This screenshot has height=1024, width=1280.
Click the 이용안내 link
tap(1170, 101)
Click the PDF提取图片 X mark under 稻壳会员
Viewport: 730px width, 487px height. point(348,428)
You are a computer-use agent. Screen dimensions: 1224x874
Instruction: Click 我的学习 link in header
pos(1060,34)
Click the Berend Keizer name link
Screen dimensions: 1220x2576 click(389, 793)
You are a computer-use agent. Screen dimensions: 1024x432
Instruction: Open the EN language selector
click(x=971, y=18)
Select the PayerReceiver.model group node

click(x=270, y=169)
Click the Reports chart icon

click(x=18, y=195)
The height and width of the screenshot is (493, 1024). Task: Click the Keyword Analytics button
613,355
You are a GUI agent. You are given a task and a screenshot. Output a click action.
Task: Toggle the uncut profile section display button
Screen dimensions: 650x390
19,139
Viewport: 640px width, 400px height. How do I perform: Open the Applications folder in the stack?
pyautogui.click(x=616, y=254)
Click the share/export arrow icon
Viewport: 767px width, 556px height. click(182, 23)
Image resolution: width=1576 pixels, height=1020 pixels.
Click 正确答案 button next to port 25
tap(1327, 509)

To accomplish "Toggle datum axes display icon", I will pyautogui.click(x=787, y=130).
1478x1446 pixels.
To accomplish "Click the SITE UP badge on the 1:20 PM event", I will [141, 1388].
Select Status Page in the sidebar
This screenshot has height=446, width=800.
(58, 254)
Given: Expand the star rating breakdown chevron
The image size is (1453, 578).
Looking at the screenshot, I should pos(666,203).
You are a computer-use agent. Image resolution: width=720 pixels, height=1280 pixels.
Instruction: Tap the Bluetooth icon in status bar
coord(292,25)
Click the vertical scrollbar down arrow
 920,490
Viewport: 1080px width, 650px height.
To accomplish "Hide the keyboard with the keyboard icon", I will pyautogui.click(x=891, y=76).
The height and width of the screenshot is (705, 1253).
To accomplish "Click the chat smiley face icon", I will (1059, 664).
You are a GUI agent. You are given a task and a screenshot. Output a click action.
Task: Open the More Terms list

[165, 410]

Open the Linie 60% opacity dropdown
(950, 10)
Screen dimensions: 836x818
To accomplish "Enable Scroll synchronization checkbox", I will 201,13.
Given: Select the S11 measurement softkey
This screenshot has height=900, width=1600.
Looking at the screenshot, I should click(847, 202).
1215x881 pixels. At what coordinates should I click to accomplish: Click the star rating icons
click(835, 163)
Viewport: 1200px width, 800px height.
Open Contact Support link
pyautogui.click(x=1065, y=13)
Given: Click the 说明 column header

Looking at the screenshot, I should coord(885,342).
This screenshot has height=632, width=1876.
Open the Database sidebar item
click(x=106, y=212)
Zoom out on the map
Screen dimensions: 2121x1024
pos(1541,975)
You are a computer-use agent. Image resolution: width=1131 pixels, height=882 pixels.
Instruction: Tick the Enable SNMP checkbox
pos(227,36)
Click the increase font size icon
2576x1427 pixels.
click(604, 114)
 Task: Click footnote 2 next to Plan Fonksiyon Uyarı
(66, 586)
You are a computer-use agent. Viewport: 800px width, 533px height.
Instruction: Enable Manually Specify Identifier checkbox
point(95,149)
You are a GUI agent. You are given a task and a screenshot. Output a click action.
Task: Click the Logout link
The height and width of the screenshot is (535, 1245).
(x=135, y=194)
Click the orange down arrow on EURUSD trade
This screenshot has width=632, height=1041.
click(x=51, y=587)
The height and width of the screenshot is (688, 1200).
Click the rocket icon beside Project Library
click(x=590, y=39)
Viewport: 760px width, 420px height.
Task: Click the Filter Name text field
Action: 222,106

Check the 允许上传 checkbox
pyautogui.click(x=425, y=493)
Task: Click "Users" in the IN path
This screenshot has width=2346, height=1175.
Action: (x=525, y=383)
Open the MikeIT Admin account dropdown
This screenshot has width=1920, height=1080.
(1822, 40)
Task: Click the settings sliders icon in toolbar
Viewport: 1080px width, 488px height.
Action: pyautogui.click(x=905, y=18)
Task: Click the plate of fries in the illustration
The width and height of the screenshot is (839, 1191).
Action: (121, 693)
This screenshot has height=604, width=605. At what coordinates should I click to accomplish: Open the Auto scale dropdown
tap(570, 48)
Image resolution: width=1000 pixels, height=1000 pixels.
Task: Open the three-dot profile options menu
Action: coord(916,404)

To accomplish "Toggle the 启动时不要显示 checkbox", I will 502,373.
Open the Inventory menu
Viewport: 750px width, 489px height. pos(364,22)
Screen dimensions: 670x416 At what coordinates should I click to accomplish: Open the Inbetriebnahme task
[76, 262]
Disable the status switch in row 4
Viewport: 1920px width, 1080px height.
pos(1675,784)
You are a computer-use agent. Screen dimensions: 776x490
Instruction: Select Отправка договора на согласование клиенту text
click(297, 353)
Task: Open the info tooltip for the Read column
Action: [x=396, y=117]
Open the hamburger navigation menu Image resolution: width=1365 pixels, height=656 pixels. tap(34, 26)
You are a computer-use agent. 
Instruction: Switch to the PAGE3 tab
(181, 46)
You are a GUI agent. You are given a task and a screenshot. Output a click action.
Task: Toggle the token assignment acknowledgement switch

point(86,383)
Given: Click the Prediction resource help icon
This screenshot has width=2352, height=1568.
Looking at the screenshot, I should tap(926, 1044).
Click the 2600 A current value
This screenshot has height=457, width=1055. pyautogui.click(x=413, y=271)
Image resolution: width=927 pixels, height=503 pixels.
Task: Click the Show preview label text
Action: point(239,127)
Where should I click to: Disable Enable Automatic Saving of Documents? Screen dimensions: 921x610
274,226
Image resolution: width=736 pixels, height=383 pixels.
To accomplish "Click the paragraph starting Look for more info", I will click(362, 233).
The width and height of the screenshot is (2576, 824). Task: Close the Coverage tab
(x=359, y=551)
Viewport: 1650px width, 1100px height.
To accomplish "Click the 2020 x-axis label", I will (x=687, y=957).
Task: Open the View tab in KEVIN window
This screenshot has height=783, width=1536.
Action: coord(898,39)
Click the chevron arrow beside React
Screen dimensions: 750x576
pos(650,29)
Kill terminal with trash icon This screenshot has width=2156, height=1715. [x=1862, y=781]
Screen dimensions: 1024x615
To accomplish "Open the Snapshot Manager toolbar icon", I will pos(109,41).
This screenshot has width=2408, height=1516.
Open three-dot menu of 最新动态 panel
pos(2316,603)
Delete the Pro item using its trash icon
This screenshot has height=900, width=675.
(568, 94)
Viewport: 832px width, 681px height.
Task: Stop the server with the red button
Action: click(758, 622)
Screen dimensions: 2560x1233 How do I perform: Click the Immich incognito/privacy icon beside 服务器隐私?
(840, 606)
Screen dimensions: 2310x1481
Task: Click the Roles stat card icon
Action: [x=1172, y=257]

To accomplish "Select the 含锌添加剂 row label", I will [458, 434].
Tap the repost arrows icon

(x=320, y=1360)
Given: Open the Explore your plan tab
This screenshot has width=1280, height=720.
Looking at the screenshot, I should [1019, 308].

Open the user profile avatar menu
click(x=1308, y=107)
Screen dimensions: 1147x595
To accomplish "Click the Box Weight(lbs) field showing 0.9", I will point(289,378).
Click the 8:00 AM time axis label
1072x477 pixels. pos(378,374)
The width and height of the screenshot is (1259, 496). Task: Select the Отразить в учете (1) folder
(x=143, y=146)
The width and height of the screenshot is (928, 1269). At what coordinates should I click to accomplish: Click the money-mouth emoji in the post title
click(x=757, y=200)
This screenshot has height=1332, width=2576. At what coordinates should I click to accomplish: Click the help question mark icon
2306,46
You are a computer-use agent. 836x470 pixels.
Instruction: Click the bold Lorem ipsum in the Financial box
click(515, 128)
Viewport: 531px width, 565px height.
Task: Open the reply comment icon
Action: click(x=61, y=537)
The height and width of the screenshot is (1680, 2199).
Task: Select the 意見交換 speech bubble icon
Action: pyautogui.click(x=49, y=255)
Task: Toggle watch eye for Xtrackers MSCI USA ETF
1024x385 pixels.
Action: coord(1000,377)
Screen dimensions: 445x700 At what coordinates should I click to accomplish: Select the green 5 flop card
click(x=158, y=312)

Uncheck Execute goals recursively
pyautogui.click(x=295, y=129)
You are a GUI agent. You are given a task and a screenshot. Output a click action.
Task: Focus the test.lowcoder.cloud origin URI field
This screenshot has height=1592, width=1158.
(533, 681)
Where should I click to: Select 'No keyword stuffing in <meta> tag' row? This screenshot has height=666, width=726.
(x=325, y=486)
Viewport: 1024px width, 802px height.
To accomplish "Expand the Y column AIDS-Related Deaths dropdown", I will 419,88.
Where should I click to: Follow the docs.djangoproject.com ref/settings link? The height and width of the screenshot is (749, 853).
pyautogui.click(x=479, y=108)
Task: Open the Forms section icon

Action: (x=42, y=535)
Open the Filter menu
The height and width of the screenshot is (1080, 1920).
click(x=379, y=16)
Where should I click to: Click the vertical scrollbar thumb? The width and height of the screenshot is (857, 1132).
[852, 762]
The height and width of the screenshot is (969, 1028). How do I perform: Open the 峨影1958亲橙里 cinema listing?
^^^^^^^^^^^^^^^^
> Task description
Lay out the part of the material above that opens with the line containing "Select Status Page in the sidebar" and closes with the line containing "Looking at the screenshot, I should pos(666,203)." as a Markdown table. Use the columns Row and Entry, with one numbered row per line and blank lines left out.

> Solution for this task
| Row | Entry |
|---|---|
| 1 | Select Status Page in the sidebar |
| 2 | This screenshot has height=446, width=800. |
| 3 | (58, 254) |
| 4 | Given: Expand the star rating breakdown chevron |
| 5 | The image size is (1453, 578). |
| 6 | Looking at the screenshot, I should pos(666,203). |